• WORK TO BE COMPLETED:
The records below are to be quoted in full; please keep every word exact.

• Stored items:
------------------------------------------------------------

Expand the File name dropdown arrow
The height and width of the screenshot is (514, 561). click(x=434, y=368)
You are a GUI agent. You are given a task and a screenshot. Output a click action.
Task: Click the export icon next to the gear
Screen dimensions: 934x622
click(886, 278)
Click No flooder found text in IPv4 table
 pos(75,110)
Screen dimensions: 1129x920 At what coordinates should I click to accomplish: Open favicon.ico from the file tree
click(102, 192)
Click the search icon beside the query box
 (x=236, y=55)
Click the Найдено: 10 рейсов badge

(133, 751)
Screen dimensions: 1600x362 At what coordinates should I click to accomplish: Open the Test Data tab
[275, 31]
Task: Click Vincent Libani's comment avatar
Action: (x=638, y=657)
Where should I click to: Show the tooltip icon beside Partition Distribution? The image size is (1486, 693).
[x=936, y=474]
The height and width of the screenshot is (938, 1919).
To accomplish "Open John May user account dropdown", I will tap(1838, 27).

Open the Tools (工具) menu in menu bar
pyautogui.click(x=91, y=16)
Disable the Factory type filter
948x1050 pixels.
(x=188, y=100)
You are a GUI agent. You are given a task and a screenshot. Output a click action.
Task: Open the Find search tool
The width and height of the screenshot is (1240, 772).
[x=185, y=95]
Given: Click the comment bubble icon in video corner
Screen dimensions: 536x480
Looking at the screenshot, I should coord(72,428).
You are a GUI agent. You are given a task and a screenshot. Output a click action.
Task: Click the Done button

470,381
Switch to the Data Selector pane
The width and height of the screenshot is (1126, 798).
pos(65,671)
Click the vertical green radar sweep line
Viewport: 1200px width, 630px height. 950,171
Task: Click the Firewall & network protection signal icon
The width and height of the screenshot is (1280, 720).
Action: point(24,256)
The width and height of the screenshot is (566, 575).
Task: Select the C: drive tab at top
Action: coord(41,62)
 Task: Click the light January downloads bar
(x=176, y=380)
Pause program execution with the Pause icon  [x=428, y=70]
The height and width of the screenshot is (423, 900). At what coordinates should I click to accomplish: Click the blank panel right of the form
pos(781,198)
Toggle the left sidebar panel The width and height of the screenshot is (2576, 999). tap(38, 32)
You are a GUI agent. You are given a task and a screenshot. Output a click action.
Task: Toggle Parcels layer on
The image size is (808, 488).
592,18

------------------------------------------------------------

• SOLUTION FOR THIS PROBLEM:
Expand the File name dropdown arrow
The height and width of the screenshot is (514, 561). click(x=434, y=368)
You are a GUI agent. You are given a task and a screenshot. Output a click action.
Task: Click the export icon next to the gear
Screen dimensions: 934x622
click(886, 278)
Click No flooder found text in IPv4 table
 pos(75,110)
Screen dimensions: 1129x920 At what coordinates should I click to accomplish: Open favicon.ico from the file tree
click(102, 192)
Click the search icon beside the query box
 (x=236, y=55)
Click the Найдено: 10 рейсов badge

(133, 751)
Screen dimensions: 1600x362 At what coordinates should I click to accomplish: Open the Test Data tab
[275, 31]
Task: Click Vincent Libani's comment avatar
Action: (x=638, y=657)
Where should I click to: Show the tooltip icon beside Partition Distribution? The image size is (1486, 693).
[x=936, y=474]
The height and width of the screenshot is (938, 1919).
To accomplish "Open John May user account dropdown", I will tap(1838, 27).

Open the Tools (工具) menu in menu bar
pyautogui.click(x=91, y=16)
Disable the Factory type filter
948x1050 pixels.
(x=188, y=100)
You are a GUI agent. You are given a task and a screenshot. Output a click action.
Task: Open the Find search tool
The width and height of the screenshot is (1240, 772).
[x=185, y=95]
Given: Click the comment bubble icon in video corner
Screen dimensions: 536x480
Looking at the screenshot, I should coord(72,428).
You are a GUI agent. You are given a task and a screenshot. Output a click action.
Task: Click the Done button

470,381
Switch to the Data Selector pane
The width and height of the screenshot is (1126, 798).
pos(65,671)
Click the vertical green radar sweep line
Viewport: 1200px width, 630px height. 950,171
Task: Click the Firewall & network protection signal icon
The width and height of the screenshot is (1280, 720).
Action: point(24,256)
The width and height of the screenshot is (566, 575).
Task: Select the C: drive tab at top
Action: coord(41,62)
 Task: Click the light January downloads bar
(x=176, y=380)
Pause program execution with the Pause icon  [x=428, y=70]
The height and width of the screenshot is (423, 900). At what coordinates should I click to accomplish: Click the blank panel right of the form
pos(781,198)
Toggle the left sidebar panel The width and height of the screenshot is (2576, 999). tap(38, 32)
You are a GUI agent. You are given a task and a screenshot. Output a click action.
Task: Toggle Parcels layer on
The image size is (808, 488).
592,18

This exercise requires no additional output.